The student accidentally made TATP when following a risk assessed protocol from the literature to oxidise an aldehyde to a carboxylic acid using aqueous acidified chlorite. The reaction used 50ml of acetone as the solvent and generated some by-products associated with a yellow colour of the solution. One of these by-products potentially included a small amount of chlorine dioxide, which the risk assessment identified as toxic.

The literature indicated that 30% hydrogen peroxide should be added until the solution was no longer yellow, indicating the removal of the by-products. By focusing on removing the chlorine dioxide and waiting for the yellow colour to vanish instead of calculating how much hydrogen peroxide would be needed, the student ended up adding about 50ml of hydrogen peroxide, when 1ml would have sufficed. The hydrogen peroxide reacted with the acetone to form TATP and could have formed as much as 30-40g. ‘It was the focus on one hazard that led to the ignoring of another, even though both had been identified in the original risk assessment,’ explains Norman.
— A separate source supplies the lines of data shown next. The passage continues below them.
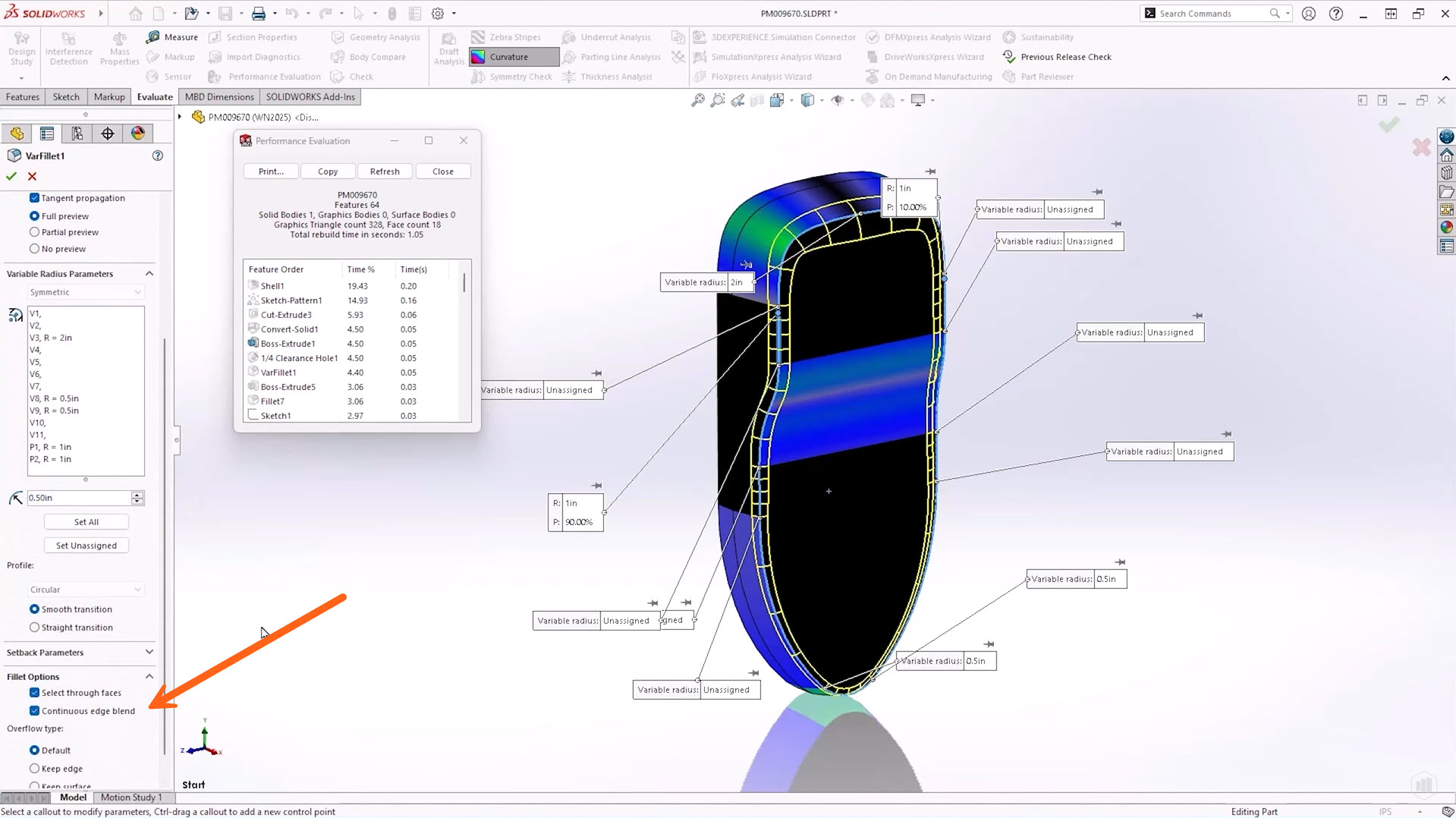Open the Symmetric fillet type dropdown
Screen dimensions: 1456x818
(x=85, y=292)
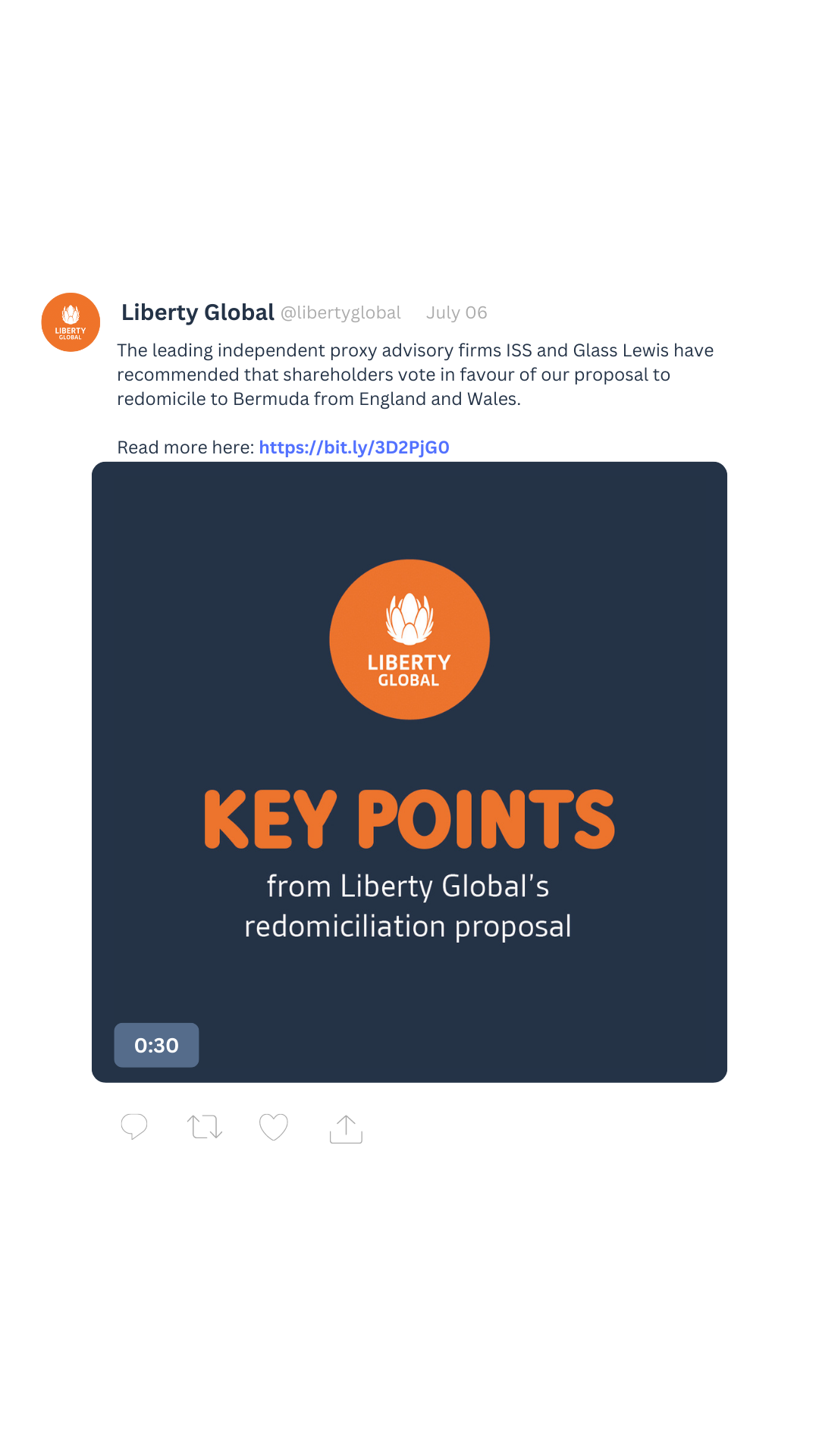This screenshot has width=819, height=1456.
Task: Click the black area above the tweet card
Action: tap(410, 136)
When the student went to remove the solvent he found it wasn’t decreasing in volume and the liquid was becoming viscous, raising alarm bells. Following GCMS analysis the presence of TATP was confirmed. ‘In an ideal world they wouldn’t make that mistake, but they did and they admitted it and informed the supervisor and me immediately, and that’s commendable,’ says Norman. ‘The last thing we want is people trying to cover things up or deal with it themselves for fear of getting into trouble.’

Although similar reactions that oxidise aldehydes using safer chemicals exist, the risk assessment of the literature protocol which the student followed identified the hazards, providing reassurance that there was no need to consider a different approach. Norman says that safer ways to perform this reaction should be looked at and taken note of in future.

‘The key lesson is that a potentially serious incident was averted by a good safety culture. When the danger was realised the researchers understood their responsibilities and were able to take appropriate action,’ says Baker.

‘We have tried very hard to establish a safety culture where people feel able to tell someone about a mistake. The airline industry does the same thing,’ says Norman. ‘If something goes wrong you need to know about it so that you can take appropriate action and help ensure it doesn’t happen again. We are certainly going to tighten up on the specific risk assessments around using hydrogen peroxide. It was a dramatic event, believe me!’ he adds.